THE PROBLEM -
Can you copy every one of the rows below without changing a single character?

○ ○ ○ ○

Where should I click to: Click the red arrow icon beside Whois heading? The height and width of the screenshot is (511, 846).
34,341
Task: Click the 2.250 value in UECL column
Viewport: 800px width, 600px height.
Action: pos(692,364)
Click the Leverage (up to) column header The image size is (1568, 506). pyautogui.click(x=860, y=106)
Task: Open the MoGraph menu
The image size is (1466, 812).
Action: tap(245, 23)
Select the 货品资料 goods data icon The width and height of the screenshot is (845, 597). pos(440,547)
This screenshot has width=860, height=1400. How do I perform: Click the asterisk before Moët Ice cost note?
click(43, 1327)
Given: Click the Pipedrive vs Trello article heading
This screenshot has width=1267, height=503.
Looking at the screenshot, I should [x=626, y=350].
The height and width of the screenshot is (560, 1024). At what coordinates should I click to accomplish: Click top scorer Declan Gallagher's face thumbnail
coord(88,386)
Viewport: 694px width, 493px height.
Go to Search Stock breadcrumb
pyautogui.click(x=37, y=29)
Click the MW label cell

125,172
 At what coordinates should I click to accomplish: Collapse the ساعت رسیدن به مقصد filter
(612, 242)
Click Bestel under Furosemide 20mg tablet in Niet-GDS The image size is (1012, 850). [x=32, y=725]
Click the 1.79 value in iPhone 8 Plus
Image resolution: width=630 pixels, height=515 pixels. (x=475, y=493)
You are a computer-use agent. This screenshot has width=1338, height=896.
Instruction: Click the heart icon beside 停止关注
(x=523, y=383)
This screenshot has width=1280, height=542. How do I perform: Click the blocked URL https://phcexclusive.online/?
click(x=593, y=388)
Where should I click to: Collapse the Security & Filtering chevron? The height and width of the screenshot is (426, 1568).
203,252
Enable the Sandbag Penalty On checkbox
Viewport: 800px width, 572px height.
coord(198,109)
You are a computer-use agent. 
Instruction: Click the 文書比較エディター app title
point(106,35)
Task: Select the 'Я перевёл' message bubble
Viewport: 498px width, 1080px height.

○ ○ ○ ○

RESULT FOR THIS EXERCISE -
Where should I click to: Click the red arrow icon beside Whois heading? The height and width of the screenshot is (511, 846).
34,341
Task: Click the 2.250 value in UECL column
Viewport: 800px width, 600px height.
Action: pos(692,364)
Click the Leverage (up to) column header The image size is (1568, 506). pyautogui.click(x=860, y=106)
Task: Open the MoGraph menu
The image size is (1466, 812).
Action: tap(245, 23)
Select the 货品资料 goods data icon The width and height of the screenshot is (845, 597). pos(440,547)
This screenshot has width=860, height=1400. How do I perform: Click the asterisk before Moët Ice cost note?
click(43, 1327)
Given: Click the Pipedrive vs Trello article heading
This screenshot has width=1267, height=503.
Looking at the screenshot, I should [x=626, y=350].
The height and width of the screenshot is (560, 1024). At what coordinates should I click to accomplish: Click top scorer Declan Gallagher's face thumbnail
coord(88,386)
Viewport: 694px width, 493px height.
Go to Search Stock breadcrumb
pyautogui.click(x=37, y=29)
Click the MW label cell

125,172
 At what coordinates should I click to accomplish: Collapse the ساعت رسیدن به مقصد filter
(612, 242)
Click Bestel under Furosemide 20mg tablet in Niet-GDS The image size is (1012, 850). [x=32, y=725]
Click the 1.79 value in iPhone 8 Plus
Image resolution: width=630 pixels, height=515 pixels. (x=475, y=493)
You are a computer-use agent. This screenshot has width=1338, height=896.
Instruction: Click the heart icon beside 停止关注
(x=523, y=383)
This screenshot has width=1280, height=542. How do I perform: Click the blocked URL https://phcexclusive.online/?
click(x=593, y=388)
Where should I click to: Collapse the Security & Filtering chevron? The height and width of the screenshot is (426, 1568).
203,252
Enable the Sandbag Penalty On checkbox
Viewport: 800px width, 572px height.
coord(198,109)
You are a computer-use agent. 
Instruction: Click the 文書比較エディター app title
point(106,35)
Task: Select the 'Я перевёл' message bubble
Viewport: 498px width, 1080px height.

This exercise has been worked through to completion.